What is being asked:
Leave every entry as it is and write the data out in full.

Collected data entries:

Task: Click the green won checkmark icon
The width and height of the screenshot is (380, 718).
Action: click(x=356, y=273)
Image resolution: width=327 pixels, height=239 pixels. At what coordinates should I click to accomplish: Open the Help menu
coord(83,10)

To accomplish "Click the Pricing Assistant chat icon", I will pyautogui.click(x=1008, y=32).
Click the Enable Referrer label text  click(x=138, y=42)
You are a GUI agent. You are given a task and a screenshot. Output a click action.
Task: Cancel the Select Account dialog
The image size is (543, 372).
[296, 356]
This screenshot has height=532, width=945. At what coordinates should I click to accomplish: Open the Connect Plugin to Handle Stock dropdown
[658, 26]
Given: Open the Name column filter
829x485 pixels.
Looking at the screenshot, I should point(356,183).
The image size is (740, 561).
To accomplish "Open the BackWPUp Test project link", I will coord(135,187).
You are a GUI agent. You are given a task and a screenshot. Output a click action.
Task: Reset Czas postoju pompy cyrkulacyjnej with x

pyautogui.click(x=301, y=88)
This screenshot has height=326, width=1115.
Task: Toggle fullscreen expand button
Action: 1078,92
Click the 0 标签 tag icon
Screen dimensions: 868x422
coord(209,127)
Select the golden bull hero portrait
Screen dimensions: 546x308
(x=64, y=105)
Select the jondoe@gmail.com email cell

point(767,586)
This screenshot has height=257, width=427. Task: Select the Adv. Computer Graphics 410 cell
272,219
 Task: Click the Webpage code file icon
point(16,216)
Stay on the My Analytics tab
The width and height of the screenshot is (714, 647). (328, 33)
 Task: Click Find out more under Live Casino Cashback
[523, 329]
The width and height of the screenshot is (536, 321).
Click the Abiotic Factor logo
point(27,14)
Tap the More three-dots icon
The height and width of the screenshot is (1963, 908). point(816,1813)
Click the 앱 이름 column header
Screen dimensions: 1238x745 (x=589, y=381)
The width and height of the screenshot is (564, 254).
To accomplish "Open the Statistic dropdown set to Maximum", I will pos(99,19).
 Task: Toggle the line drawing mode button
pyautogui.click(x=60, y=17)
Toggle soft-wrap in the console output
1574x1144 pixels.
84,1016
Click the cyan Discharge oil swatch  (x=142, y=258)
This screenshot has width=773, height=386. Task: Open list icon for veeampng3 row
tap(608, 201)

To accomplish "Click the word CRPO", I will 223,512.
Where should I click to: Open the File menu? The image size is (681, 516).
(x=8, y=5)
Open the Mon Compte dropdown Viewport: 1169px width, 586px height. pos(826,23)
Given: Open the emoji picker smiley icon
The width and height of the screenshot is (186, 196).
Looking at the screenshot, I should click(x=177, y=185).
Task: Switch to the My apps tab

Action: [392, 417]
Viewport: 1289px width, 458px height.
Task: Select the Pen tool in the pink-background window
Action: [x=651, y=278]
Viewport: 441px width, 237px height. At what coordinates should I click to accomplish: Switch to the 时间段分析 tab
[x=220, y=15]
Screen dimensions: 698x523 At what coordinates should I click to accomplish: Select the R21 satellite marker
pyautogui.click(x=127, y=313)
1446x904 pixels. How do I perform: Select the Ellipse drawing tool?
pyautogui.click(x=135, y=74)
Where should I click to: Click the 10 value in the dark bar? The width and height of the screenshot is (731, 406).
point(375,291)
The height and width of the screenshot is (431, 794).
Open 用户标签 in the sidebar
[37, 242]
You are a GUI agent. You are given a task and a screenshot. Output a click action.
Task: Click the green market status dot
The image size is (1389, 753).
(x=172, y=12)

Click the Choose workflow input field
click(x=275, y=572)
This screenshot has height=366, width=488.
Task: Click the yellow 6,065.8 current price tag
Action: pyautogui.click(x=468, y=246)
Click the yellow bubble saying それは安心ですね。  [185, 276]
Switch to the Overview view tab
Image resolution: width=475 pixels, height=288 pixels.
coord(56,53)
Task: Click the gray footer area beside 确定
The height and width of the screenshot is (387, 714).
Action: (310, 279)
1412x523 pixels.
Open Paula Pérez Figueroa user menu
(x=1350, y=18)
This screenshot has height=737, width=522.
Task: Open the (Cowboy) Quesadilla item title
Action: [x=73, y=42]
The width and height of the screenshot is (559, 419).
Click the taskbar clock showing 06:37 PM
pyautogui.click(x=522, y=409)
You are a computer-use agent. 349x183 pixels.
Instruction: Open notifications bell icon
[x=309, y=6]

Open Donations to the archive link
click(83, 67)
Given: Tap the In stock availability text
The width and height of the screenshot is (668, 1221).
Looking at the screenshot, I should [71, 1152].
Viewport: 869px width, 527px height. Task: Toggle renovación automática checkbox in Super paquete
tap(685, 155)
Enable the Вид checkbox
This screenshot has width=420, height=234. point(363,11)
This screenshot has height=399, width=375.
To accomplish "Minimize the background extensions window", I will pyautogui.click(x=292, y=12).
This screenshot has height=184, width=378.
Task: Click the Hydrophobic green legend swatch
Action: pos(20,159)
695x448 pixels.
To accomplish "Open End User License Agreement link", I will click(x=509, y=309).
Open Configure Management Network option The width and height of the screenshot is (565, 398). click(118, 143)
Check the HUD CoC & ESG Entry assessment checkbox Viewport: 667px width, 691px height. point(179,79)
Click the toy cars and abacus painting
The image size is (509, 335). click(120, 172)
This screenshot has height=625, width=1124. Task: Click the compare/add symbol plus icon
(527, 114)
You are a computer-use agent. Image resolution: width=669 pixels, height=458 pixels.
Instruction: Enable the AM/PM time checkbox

Answer space:
Task: Click the green won checkmark icon
The width and height of the screenshot is (380, 718).
Action: click(x=356, y=273)
Image resolution: width=327 pixels, height=239 pixels. At what coordinates should I click to accomplish: Open the Help menu
coord(83,10)

To accomplish "Click the Pricing Assistant chat icon", I will pyautogui.click(x=1008, y=32).
Click the Enable Referrer label text  click(x=138, y=42)
You are a GUI agent. You are given a task and a screenshot. Output a click action.
Task: Cancel the Select Account dialog
The image size is (543, 372).
[296, 356]
This screenshot has height=532, width=945. At what coordinates should I click to accomplish: Open the Connect Plugin to Handle Stock dropdown
[658, 26]
Given: Open the Name column filter
829x485 pixels.
Looking at the screenshot, I should point(356,183).
The image size is (740, 561).
To accomplish "Open the BackWPUp Test project link", I will coord(135,187).
You are a GUI agent. You are given a task and a screenshot. Output a click action.
Task: Reset Czas postoju pompy cyrkulacyjnej with x

pyautogui.click(x=301, y=88)
This screenshot has height=326, width=1115.
Task: Toggle fullscreen expand button
Action: 1078,92
Click the 0 标签 tag icon
Screen dimensions: 868x422
coord(209,127)
Select the golden bull hero portrait
Screen dimensions: 546x308
(x=64, y=105)
Select the jondoe@gmail.com email cell

point(767,586)
This screenshot has height=257, width=427. Task: Select the Adv. Computer Graphics 410 cell
272,219
 Task: Click the Webpage code file icon
point(16,216)
Stay on the My Analytics tab
The width and height of the screenshot is (714, 647). (328, 33)
 Task: Click Find out more under Live Casino Cashback
[523, 329]
The width and height of the screenshot is (536, 321).
Click the Abiotic Factor logo
point(27,14)
Tap the More three-dots icon
The height and width of the screenshot is (1963, 908). point(816,1813)
Click the 앱 이름 column header
Screen dimensions: 1238x745 (x=589, y=381)
The width and height of the screenshot is (564, 254).
To accomplish "Open the Statistic dropdown set to Maximum", I will pos(99,19).
 Task: Toggle the line drawing mode button
pyautogui.click(x=60, y=17)
Toggle soft-wrap in the console output
1574x1144 pixels.
84,1016
Click the cyan Discharge oil swatch  (x=142, y=258)
This screenshot has width=773, height=386. Task: Open list icon for veeampng3 row
tap(608, 201)

To accomplish "Click the word CRPO", I will 223,512.
Where should I click to: Open the File menu? The image size is (681, 516).
(x=8, y=5)
Open the Mon Compte dropdown Viewport: 1169px width, 586px height. pos(826,23)
Given: Open the emoji picker smiley icon
The width and height of the screenshot is (186, 196).
Looking at the screenshot, I should click(x=177, y=185).
Task: Switch to the My apps tab

Action: [392, 417]
Viewport: 1289px width, 458px height.
Task: Select the Pen tool in the pink-background window
Action: [x=651, y=278]
Viewport: 441px width, 237px height. At what coordinates should I click to accomplish: Switch to the 时间段分析 tab
[x=220, y=15]
Screen dimensions: 698x523 At what coordinates should I click to accomplish: Select the R21 satellite marker
pyautogui.click(x=127, y=313)
1446x904 pixels. How do I perform: Select the Ellipse drawing tool?
pyautogui.click(x=135, y=74)
Where should I click to: Click the 10 value in the dark bar? The width and height of the screenshot is (731, 406).
point(375,291)
The height and width of the screenshot is (431, 794).
Open 用户标签 in the sidebar
[37, 242]
You are a GUI agent. You are given a task and a screenshot. Output a click action.
Task: Click the green market status dot
The image size is (1389, 753).
(x=172, y=12)

Click the Choose workflow input field
click(x=275, y=572)
This screenshot has height=366, width=488.
Task: Click the yellow 6,065.8 current price tag
Action: pyautogui.click(x=468, y=246)
Click the yellow bubble saying それは安心ですね。  [185, 276]
Switch to the Overview view tab
Image resolution: width=475 pixels, height=288 pixels.
coord(56,53)
Task: Click the gray footer area beside 确定
The height and width of the screenshot is (387, 714).
Action: (310, 279)
1412x523 pixels.
Open Paula Pérez Figueroa user menu
(x=1350, y=18)
This screenshot has height=737, width=522.
Task: Open the (Cowboy) Quesadilla item title
Action: [x=73, y=42]
The width and height of the screenshot is (559, 419).
Click the taskbar clock showing 06:37 PM
pyautogui.click(x=522, y=409)
You are a computer-use agent. 349x183 pixels.
Instruction: Open notifications bell icon
[x=309, y=6]

Open Donations to the archive link
click(83, 67)
Given: Tap the In stock availability text
The width and height of the screenshot is (668, 1221).
Looking at the screenshot, I should [71, 1152].
Viewport: 869px width, 527px height. Task: Toggle renovación automática checkbox in Super paquete
tap(685, 155)
Enable the Вид checkbox
This screenshot has width=420, height=234. point(363,11)
This screenshot has height=399, width=375.
To accomplish "Minimize the background extensions window", I will pyautogui.click(x=292, y=12).
This screenshot has height=184, width=378.
Task: Click the Hydrophobic green legend swatch
Action: pos(20,159)
695x448 pixels.
To accomplish "Open End User License Agreement link", I will click(x=509, y=309).
Open Configure Management Network option The width and height of the screenshot is (565, 398). click(118, 143)
Check the HUD CoC & ESG Entry assessment checkbox Viewport: 667px width, 691px height. point(179,79)
Click the toy cars and abacus painting
The image size is (509, 335). click(120, 172)
This screenshot has height=625, width=1124. Task: Click the compare/add symbol plus icon
(527, 114)
You are a computer-use agent. Image resolution: width=669 pixels, height=458 pixels.
Instruction: Enable the AM/PM time checkbox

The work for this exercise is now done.